INSTRUCTIONS TO FOLLOW: The entries below contain a line with "YORUMU GÖNDER (369, 961)" and a line with "[menüyü göster] (517, 16)". Quote exactly those two lines and all lines between them.

INPUT MATERIAL:
· · · · ·

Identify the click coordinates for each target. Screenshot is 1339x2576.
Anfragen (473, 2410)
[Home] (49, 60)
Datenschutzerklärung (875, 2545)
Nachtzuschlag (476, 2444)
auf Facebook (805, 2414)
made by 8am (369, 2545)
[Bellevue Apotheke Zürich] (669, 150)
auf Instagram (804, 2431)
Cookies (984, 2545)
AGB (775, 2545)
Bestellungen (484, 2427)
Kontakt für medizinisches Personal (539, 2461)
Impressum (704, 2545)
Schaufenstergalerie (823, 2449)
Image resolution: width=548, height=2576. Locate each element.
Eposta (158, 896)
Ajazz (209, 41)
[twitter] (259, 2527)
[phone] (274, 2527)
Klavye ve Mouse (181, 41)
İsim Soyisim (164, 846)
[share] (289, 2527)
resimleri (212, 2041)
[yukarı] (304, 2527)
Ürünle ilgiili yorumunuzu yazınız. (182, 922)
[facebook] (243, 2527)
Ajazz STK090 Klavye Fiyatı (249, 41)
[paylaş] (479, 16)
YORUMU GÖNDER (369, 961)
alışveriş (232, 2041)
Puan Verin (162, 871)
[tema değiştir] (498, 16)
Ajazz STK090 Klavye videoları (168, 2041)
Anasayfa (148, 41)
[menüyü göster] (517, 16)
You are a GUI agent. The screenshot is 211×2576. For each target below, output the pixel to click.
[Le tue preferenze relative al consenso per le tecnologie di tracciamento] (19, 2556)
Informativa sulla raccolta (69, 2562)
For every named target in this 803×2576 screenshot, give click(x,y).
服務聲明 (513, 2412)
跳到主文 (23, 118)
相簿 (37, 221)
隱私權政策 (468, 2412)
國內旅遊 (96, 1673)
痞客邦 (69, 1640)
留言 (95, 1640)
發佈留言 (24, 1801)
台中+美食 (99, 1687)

· · · · ·

THE ANSWER:
YORUMU GÖNDER (369, 961)
alışveriş (232, 2041)
Puan Verin (162, 871)
[tema değiştir] (498, 16)
Ajazz STK090 Klavye videoları (168, 2041)
Anasayfa (148, 41)
[menüyü göster] (517, 16)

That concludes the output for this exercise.